Over the next several months, the WLA Blog will feature posts written by guest writers. These writers are graduate students in the Public History program at Loyola University Chicago. Each visited the archives during Fall 2021, delved into the collections, and wrote about a topic not yet explored here. We are excited to share their research and perspectives! 

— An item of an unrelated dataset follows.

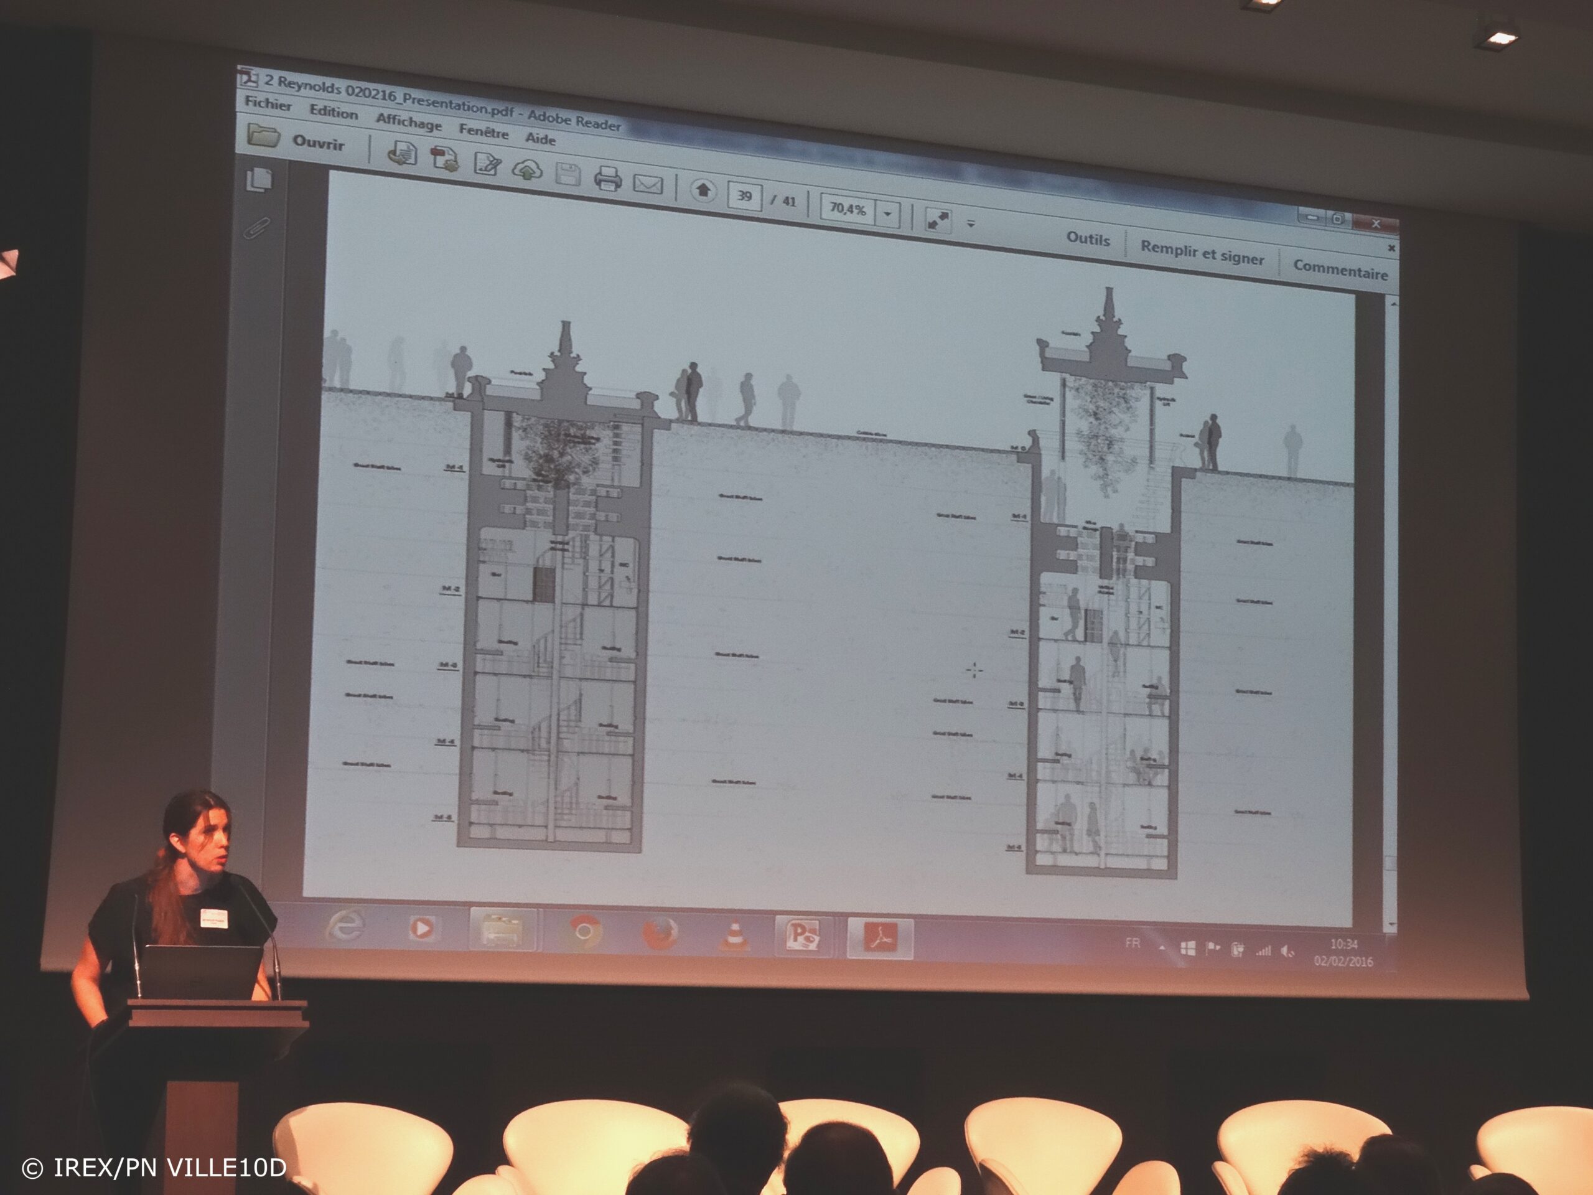The image size is (1593, 1195).
Task: Toggle full screen reading mode icon
Action: 938,220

A pioneering theologian and professor, Anne Carr BVM specialized in feminist theology and Catholic thought. She was a steadfast supporter and advocate for women’s equality in the Catholic Church. Loyola University Chicago’s Women and Leadership Archives houses her personal papers and official Mundelein College documents. Born in Chicago, Carr spent the majority of her academic career in the Midwest. She received her undergraduate degree from Mundelein College in 1956, before joining Sisters of Charity of the Blessed Virgin Mary (BVM) two years later. In addition to other appointments, she taught at Mundelein College, serving as the undergraduate chair of the Theology Department before becoming Assistant Dean and Assistant Professor of Theology at the University of Chicago Divinity School from 1975 until her retirement in 2003 [1].  

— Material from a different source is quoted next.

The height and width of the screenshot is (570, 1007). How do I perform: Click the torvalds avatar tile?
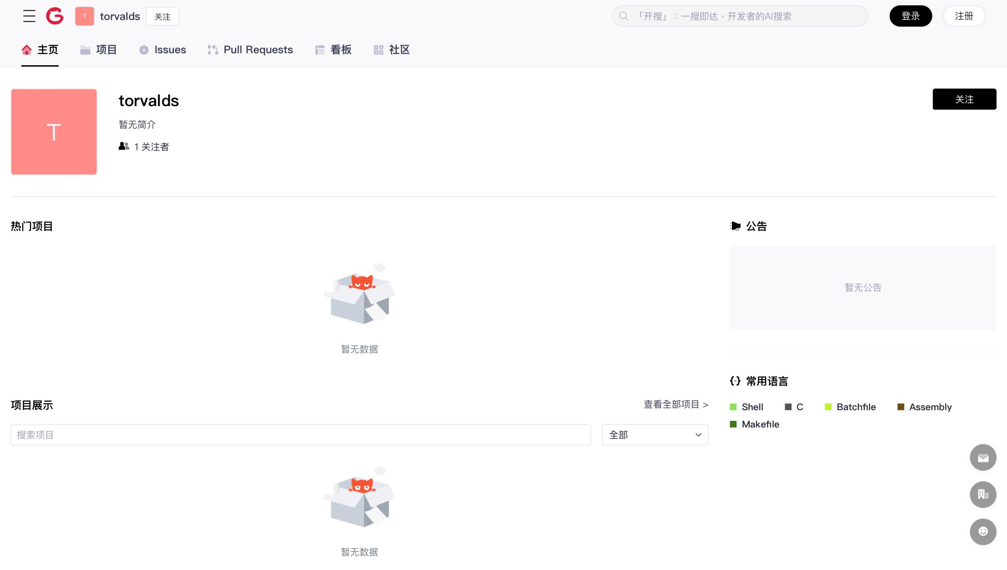click(x=53, y=131)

Figure 1, Anne Carr, circa 1980.

Her most well-known book, Transforming Grace: Christian Tradition and Women’s Experience, details the relationship between the women’s movement and the Catholic Church. In this book, she advocated for the pursuit of wholeness in reconciling the two. Carr expressed the possibility and the need to reevaluate deep-seated traditions, while also remaining devoted to the Catholic Church.